We're slated to kick things off with a bang tomorrow, 9/14, but just to have some fun, I want to showcase a couple of ads that showed up prior to the launch of the original five-issue mini-series. June of 1993 saw the publication of issue one of the WildC.A.T.s Trilogy, so named because it lasted for three issues and featured the WildC.A.T.s. This is about as straightforward as 90s comics ever got, so be grateful.

Because the cover is a chromium-infused abomination, my scanner went for my balls when I tried to get an image of it, so I won't be showing you one. Thankfully it isn't the cover we're interested in, but rather four pages in the back, which advertised a forthcoming title from Wildstorm via full-page pinups from J. Scott Campbell and Alex Garner. My scanner was far more cooperative with these, so here they are:

Fairchild 01.jpg

Burnout 02.jpg

Grunge 03.jpg

Freefall 04.jpg

Campbell and Garner finished it up with this little beauty right on the inside back cover, so boys who felt their groin stirring could go to the local comic shop in August of 1993 and remind the owner to stock the new book, which Wildstorm planned to call . . .

Gen X Coming Soon.jpg

"Gen X".

On the one hand, the title makes sense. The kids depicted are all teenagers, thus making them members of the so-called "Generation X", which comprised people born between 1965 and 1980. Also, 'X' is just, you know, cool. It's a letter with street cred. If there is a single letter of the English alphabet that knows a guy who knows a guy who knows how to get you hooked up with some primo weed, it's definitely 'X'.

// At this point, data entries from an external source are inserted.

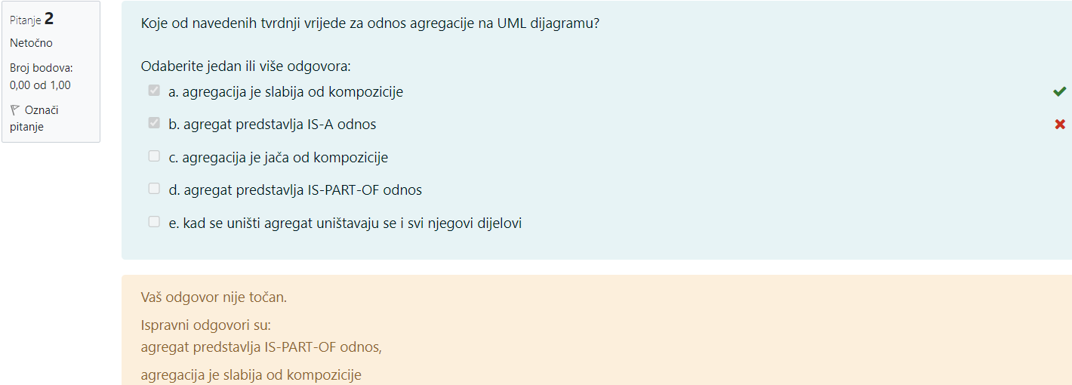The height and width of the screenshot is (385, 1072).
Task: Check option c. agregacija je jača od kompozicije
Action: [x=154, y=156]
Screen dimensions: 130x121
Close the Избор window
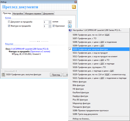[75, 2]
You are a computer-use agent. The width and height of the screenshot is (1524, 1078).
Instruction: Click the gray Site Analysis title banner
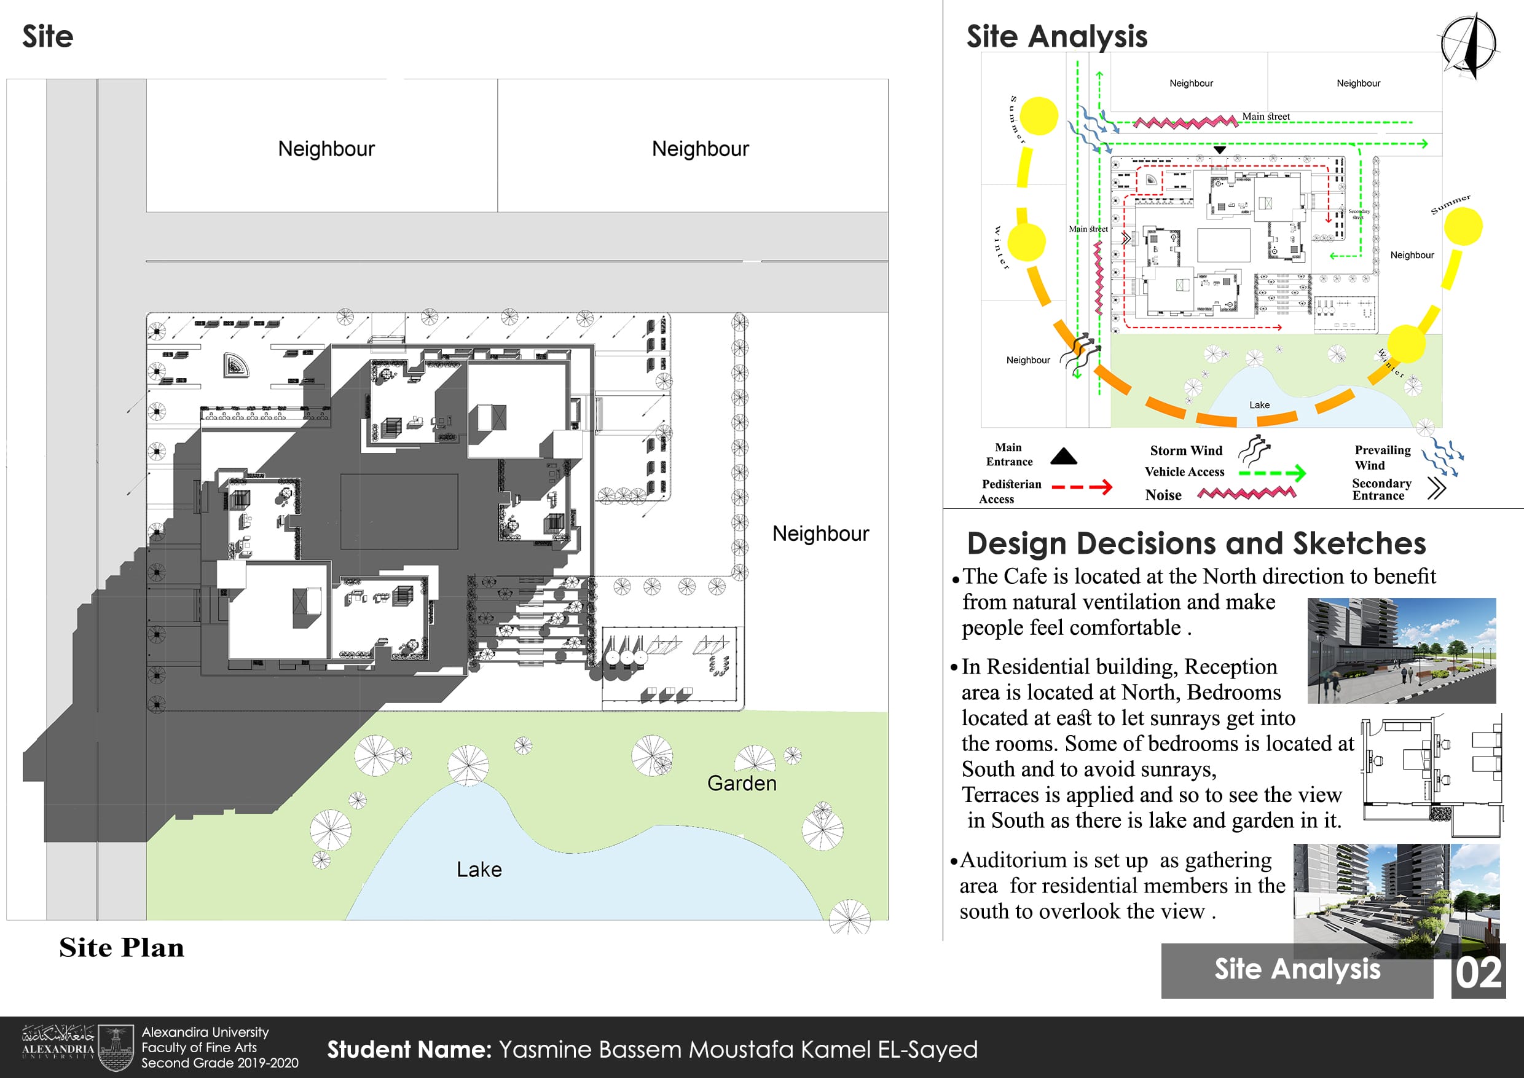[1296, 970]
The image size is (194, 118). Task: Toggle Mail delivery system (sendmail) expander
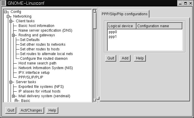[14, 96]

The problem was the letter X's specific association with one of the consistently best-selling comic books of the decade. Compounding the issue was that Marvel had their own book, entitled Generation X, ready to debut in 1994. This was an off-shoot of the X-Men line, featuring a team of six mutant teenagers all struggling to cope with the transition to adulthood while learning how to kick some supervillain booty. Marvel's lawyers quickly told Wildstorm that their idea for "Gen X" was a non-starter, and since Marvel was the 900-pound gorilla of the industry, Wildstorm was like, "It's cool, we can work this out."

Two months later, when issue #2 of WildC.A.T.s Trilogy arrived on store shelves, it came with a new two-page ad featuring some slightly re-worked art:

Gen13 Coming Soon.jpg

And just like that, "Gen X" became Gen 13, which was now "Coming Soon". If you saw this back in the day, you had to wait until February of the following year to get your Gen 13 on. Today, however, you only have to wait a little over twelve hours, which means I am theoretically better at managing deadlines than all the Image staff combined.

I guarantee, this is the only time in my life where that will be true. See you all tomorrow!